Bond Market

Both the domestic and foreign bond markets fluctuated in the month of October. In the beginning of the month, spurred by the US FED’s comment that it plans to tighten money supply as the economic outlook improves, the yield of U.S. bonds rebounded with the yield on 10-year treasury note climbing to 3.39%. Subsequently the better-than-expected economic figures on retail sales and unemployment rate and the continuing improvement of corporate profits as reported by businesses pushed the Dow to break the 10000 mark and brought the yield on 10-year treasury note even higher to reach 3.46%, which then retreated a bit to close at 3.34% on 10/20, up 3bps from the end of previous month. Domestically, the yield on 10-year bond fell briefly to a historical low to 1.31% at the beginning of the month and then rebounded sharply by about 10bps under the Central Bank’s statement to rein in the appreciation of NTD. Subsequently as banks entered the market to absorb most of the chips, the yield gradually stabilized. The yield on 10-year bond closed at 1.43% on 10/30, up 3bps from the end of September.

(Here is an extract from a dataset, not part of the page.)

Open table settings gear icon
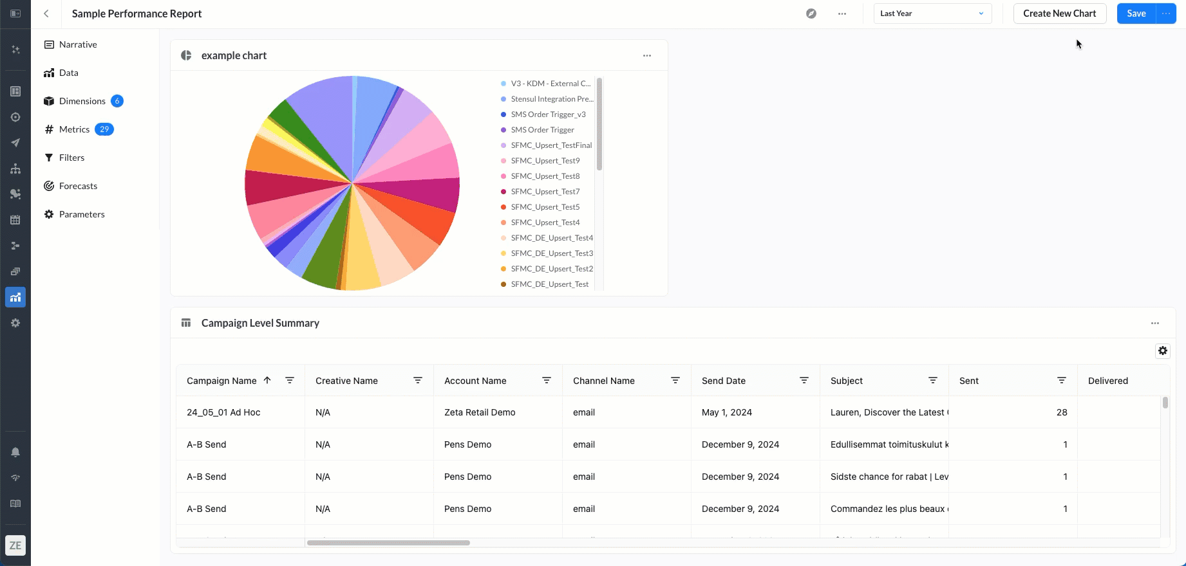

The 5-year, 10-year, and 20-year benchmark bond yield, and Taiwan government bond index closed around 0.91%, 1.43%, 2.17%, and 1002.55 points on 9/30. The daily turnover in the bond market averaged NT$300.5 billion for the month of October. The daily average of outright trade amounted to NT$89.8 billion (30%) and that of RP/RS trade was NT$210.7 billion (70%). The market turnover increased by 4.45% from September (the daily market turnover in the month of September averaged 287.7 billion; it amounted to NT$88.6 billion for outright trade and NT$199.1 billion for RP/RS trade).